‘Each day a new discovery’: Daim probe set to implicate more corporate personalities including Singapore businessman

MACC investigators are also dialling back to another cross-border corporate exercise involving the now-defunct trading platform called the Central Limit Order Book, or CLOB, and the takeover of a large conglomerate called Multi-Purpose Holdings Bhd, which at the time was controlled by a businessman with close ties to Anwar.

Both cases, which are now under the MACC’s scrutiny, directly involve Singaporean businessman Akbar Khan, a long-time Daim acolyte who is now a person of interest in the widening probe.

Singapore set up CLOB in 1990 after Kuala Lumpur banned the trading of stocks in Malaysian companies on the Singapore exchange.

Eight years later, the trading platform emerged as a serious loophole in Malaysia’s imposition of capital control to halt rampant foreign speculation on the local currency.

Just days before Mr Anwar was sacked from government in late September 1998, Malaysia imposed capital controls, fixed the local currency at RM3.80 against the US dollar, and banned the trading of Malaysian stocks outside the country. The move effectively froze billions of dollars worth of stock in 112 Malaysian companies that were trading on CLOB. 

Mr Akbar not only won a lucrative concession awarded by the Malaysian finance ministry, which at the time was headed by Daim, to operate a lucrative concession to manage the return of the frozen equities that were estimated to be roughly US$4 billion. He also secured the blessing of the then-finance minister to take over conglomerate MPHB, which held stakes in banking, property, gaming and shipping.

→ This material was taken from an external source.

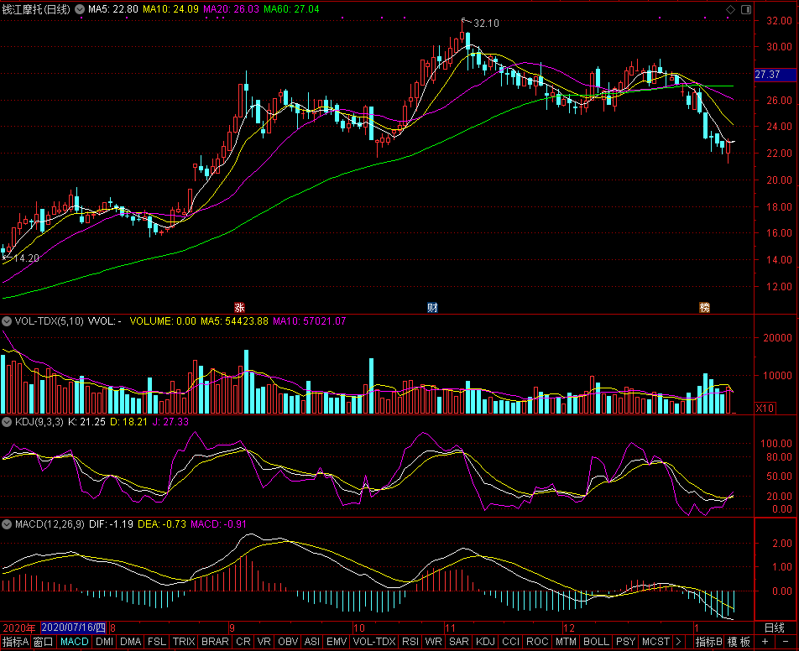The width and height of the screenshot is (799, 651).
Task: Open the KDJ panel dropdown arrow
Action: (x=7, y=421)
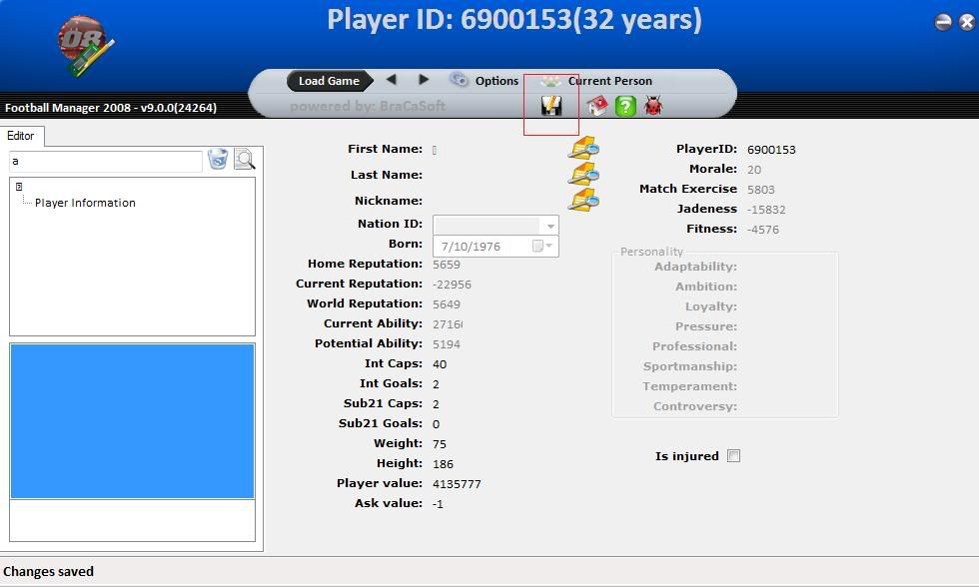Clear search with the recycle bin icon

Government sources noted that Mr Akbar, who currently controls one of the country’s top real estate entities, Bandar Raya Development Bhd (BRDB), is on the list of personalities MACC is set to call for questioning in the coming days and will be asked to make a declaration of his financial holdings. Mr Akbar did not respond to CNA’s request for comment.

ONE OF ASIA’S WEALTHIEST?

Daim is not listed in any catalogue or index of Asia’s wealthiest businessmen. But bankers in both Singapore and Malaysia believe that Daim, who served two stints as finance minister – from 1984 to 1991 and from 1999 to 2001 – sits in the same league as other Asian tycoons such as Robert Kuok and Li Ka-shing.

Apart from a handful of bank accounts, Daim’s asset declaration to the MACC included his equity holdings in the Switzerland-incorporated financial grouping ICB, which was previously known as International Commercial Bank.

It is a curious financial grouping with branches in Eastern Europe and Africa. When it began operations in the mid-1990s, ICB had branches in non-traditional financial centres, such as Prague, Budapest, Sarajevo, Tirana, Accra, Conakry, Dar es Salaam and Maputo.

Now, MACC investigators are discovering a hydra-like business empire, fronted largely by business proxies who represent his interest in dozens of private and publicly listed companies in Malaysia and abroad. Among the listed companies tied to Daim include property concern Plenitude Bhd, investment holding concern Langkah Bahagia Bhd, and Kejora Harta Bhd.

“Each day of the (Daim) investigation is a new discovery,” noted the senior government official involved in the probe.